In addition to the regular cast, American stunt performer and Jackass actor Johnny Knoxville guest starred in the episode as the voice of Johnny Krill, the leader of an extreme sports team called the Drasticals and a champion of undersea extreme sports. The writing staff wrote the episode specifically for Knoxville. Executive producer Paul Tibbitt said "[Nickelodeon] wanted to do a show about extreme sports and the first thing that came to mind was Johnny Knoxville, because there are few humans living that are as extreme as him." Knoxville accepted the role because he is a fan of the show. Knoxville said "I got a lot of street cred in the office for doing SpongeBob. Everyone is psyched[...] As soon as I was done recording this episode, I started begging them to let me come back and record another one." Knoxville asked if he needed to come up with a funny voice for his character. However, the producers said "No, we want [your voice]." Knoxville claimed that "it's not easy" providing a vocal cameo. He added "It's a different kind of work."
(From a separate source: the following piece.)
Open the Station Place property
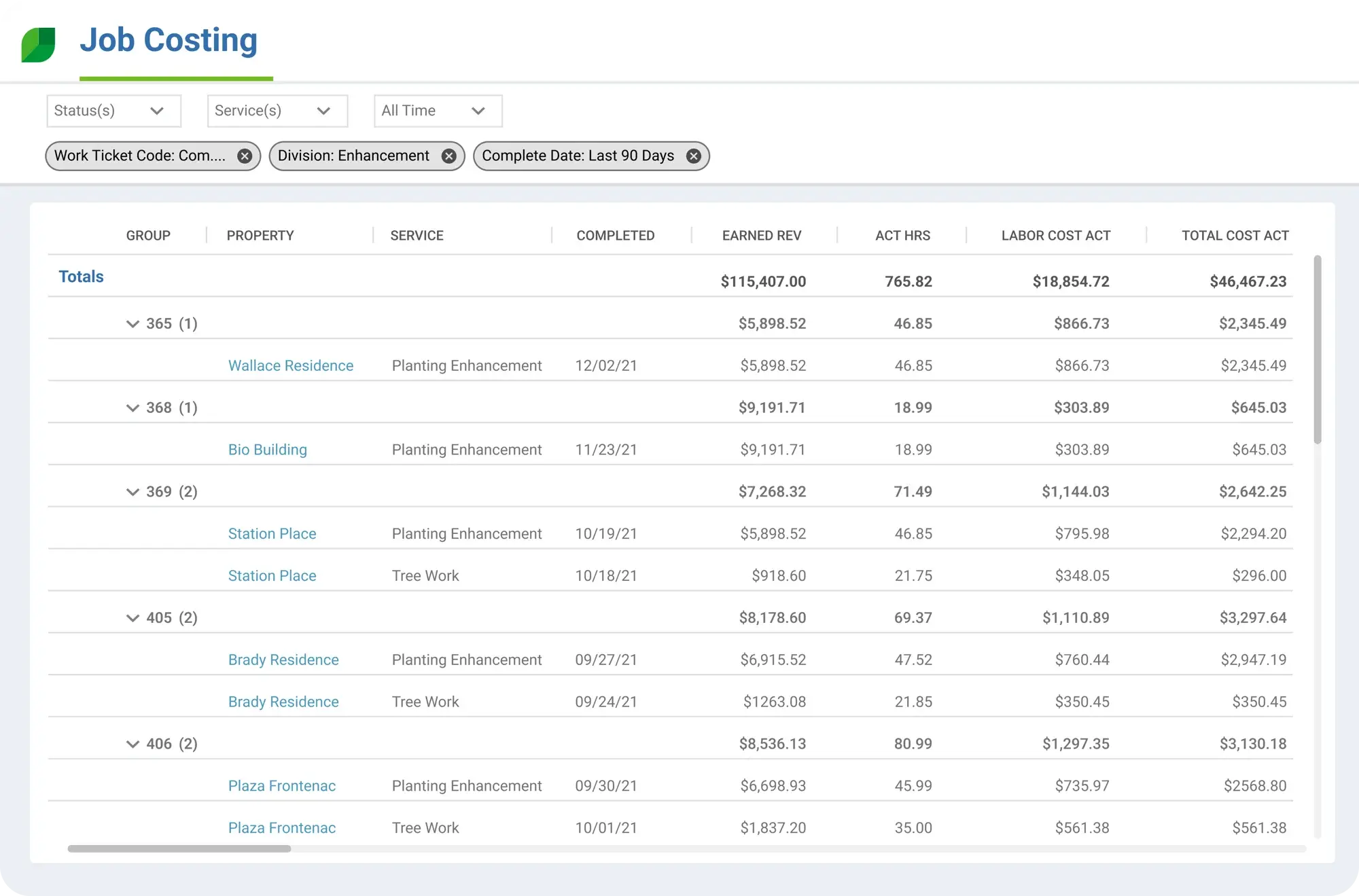Viewport: 1359px width, 896px height. pyautogui.click(x=272, y=533)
Aside from providing vocal cameo, Knoxville also did a photo shoot with a SpongeBob plush toy for the episode. Knoxville said "They loaded me up with a bunch of schwag! Every toy they ever made—skateboards, wristbands, all kinds of great stuff. They just don't quit with the perks." He added "They [the crews] let me do my own stunts for this episode. It was amazing."

==Merchandising==
On January 15, 2013, "Extreme Spots" became available on the DVD compilation SpongeBob SquarePants: Extreme Kah-Rah-Tay along with fellow eighth and ninth-season episodes "Squid Defense", "The Way of the Sponge", "House Sittin' For Sandy", "The Krabby Patty That Ate Bikini Bottom", "Squirrel Record", "Face Freeze!", and "Demolition Doofus". On October 10, 2017, "Extreme Spots" was released on the SpongeBob SquarePants: The Complete Ninth Season DVD, alongside all episodes of the ninth season. On June 4, 2019, "Extreme Spots" was released on the SpongeBob SquarePants: The Next 100 Episodes DVD, alongside all the episodes of seasons six through nine.

==Reception==
The premiere of "Extreme Spots" on July 21, 2012, as part of "The Super Spongy Square Games" marathon scored 3.7 million total viewers, ranking as the most watched kids program among total viewers for the entire week. The episode, alongside "Squirrel Record", "Demolition Doofus", and "Face Freeze!", posted a double-digit increase with kid demographic, averaging 5.57 million Kids 2-11 (+50%) from 2011.

"Extreme Spots" received positive reviews from critics. Paul Mavis of DVD Talk enjoyed the episode and said: "'Extreme Spots' gets big laughs from some very funny bits." He added that the "stereotypical Britisher fish, complete with monocle and bad teeth, is a scream." In his review for the Inside Pulse, Joe Corey said that the episode is "equally dangerous" with the remaining episodes of the Extreme Kah-Rah-Tay DVD.